* [TEXT FOR ANALYSIS]

**********

MacDonald moved to Detroit from Missoula, Mont., after graduating from the University of Montana with a major in biology. She heard of Teach for America from a social work professor.

"It's our generation's battle that has to be fought in terms of educational inequity," she said.

So she started with TFA Detroit in 2010 as a biology teacher at Western International High School, a public school.

MacDonald said she was "flabbergasted" to learn that DPS had no attendance policy. This year, about 62 percent of her students are present in school on any given day. "It makes it tough for a teacher when you have a group of kids that's regularly in school, and a group of kids that isn't," she said.

Gabe Doss, a native Detroiter who attended elementary school in DPS before graduating from Brown University, was similarly struck by the difficulty of the job. He had some experience in teaching, but when he started at Timbuktu Academy of Science and Technology, he said, "it was challenging. Teaching is an under-resourced profession."

Doss found himself mostly challenged by things beyond his control. Last year, a student with low reading scores was acting up in class and missing school -- largely due to his home life. When Doss spoke to the student's mother, she said one of his siblings had left home, and there was no one to walk the student to school.

"There were wild dogs in the neighborhood. For him to walk to school on his own was tough," Doss said. "As a teacher, that's not what I want to hear. But for a parent, it's a reasonable concern."

Doss solved the problem by offering to drive the student to school himself.

"The leadership of our teachers has been astounding," Brown said. She cited Tim Harris, a TFA teacher at Winans Middle School. "The kids had no textbooks. They'd never had an AP class before. He raised thousands of dollars for textbooks and AP classes."

**********

* [PROVIDED INFORMATION]
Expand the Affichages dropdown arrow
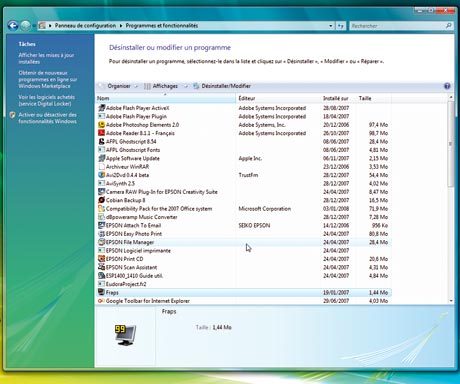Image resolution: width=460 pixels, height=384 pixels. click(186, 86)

**********

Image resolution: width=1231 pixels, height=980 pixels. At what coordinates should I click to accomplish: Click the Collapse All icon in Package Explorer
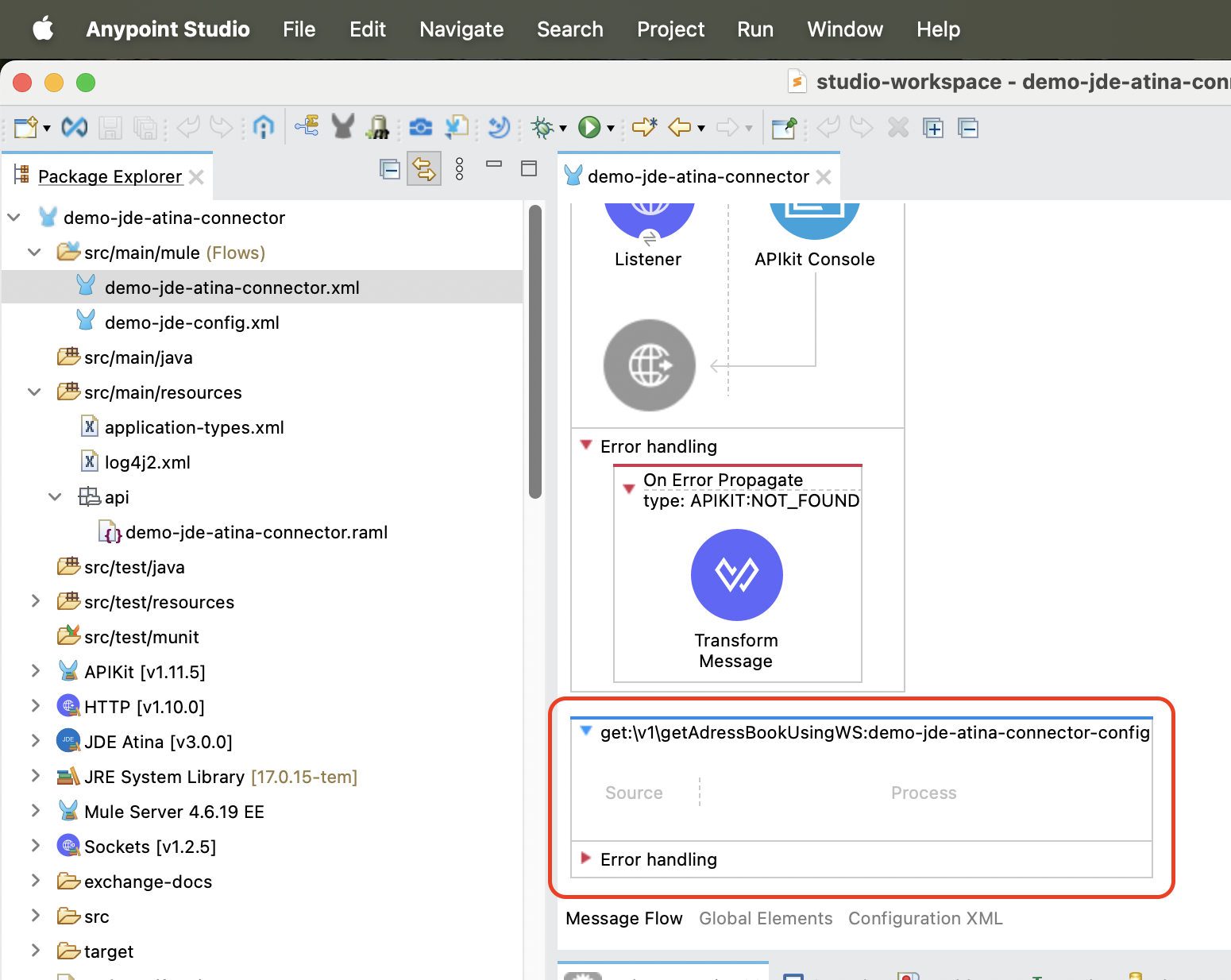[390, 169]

**********

* [REQUIRED ACTIONS]
1. Copy the Teach for America text word for word, from "MacDonald moved to" up to and including "a public school.".
2. Proceed with the Teach for America text, picking up right after its final sentence.
The records come from a separate source.

* [EXPECTED RESPONSES]
1.
MacDonald moved to Detroit from Missoula, Mont., after graduating from the University of Montana with a major in biology. She heard of Teach for America from a social work professor.

"It's our generation's battle that has to be fought in terms of educational inequity," she said.

So she started with TFA Detroit in 2010 as a biology teacher at Western International High School, a public school.

2.
But other challenges have proved insurmountable. 2010 corps member Ashlee Stratakis, who grew up in Roseville and attended the University of Michigan, said that while she felt supported by TFA, as a charter school teacher she was "kind of oblivious to the whole scene as far as the teachers' union." She added that she was disheartened to see some of her TFA colleagues moving to the suburbs. "Part of the point is to live in the city, to understand the kids and their lives," she said.

Stratakis was initially slated to teach middle-school math in Charlotte, N.C. When she switched to Detroit, she was assigned to teach elementary-school Spanish, K-5. "It was very intense -- I got four to five hours of sleep," she said. "Even though I was going to be certified for high school, I was placed in this elementary position. I found out two days before the year started."

After her first year, the charter school where she taught eliminated her position, replacing Spanish with Mandarin in the lower grades. Over the summer, her husband moved to California, but Stratakis wanted to give TFA another shot, so she sought a first-grade position -- only to be derailed by certification rules. She says TFA was understanding, but she left, and is now working in a research job in California.

Another 2010 corps member, Matt Robb, also had trouble in a Detroit charter school. "I did not have a good experience," he said. "Our superintendent told us, 'Every teacher has their flair. That's not the way it works here. You teach how we tell you to teach.' It was really constricting."

At the end of the year, he and three other TFA members at the school did not have their contracts renewed.

"They stopped paying us through the summer," Robb said. "They were trying to cut corners to save money." He said TFA played a supportive role throughout.

Robb, who is currently taking a leave of absence to work on a book, offered his own analysis of the conflicts inside education in Detroit.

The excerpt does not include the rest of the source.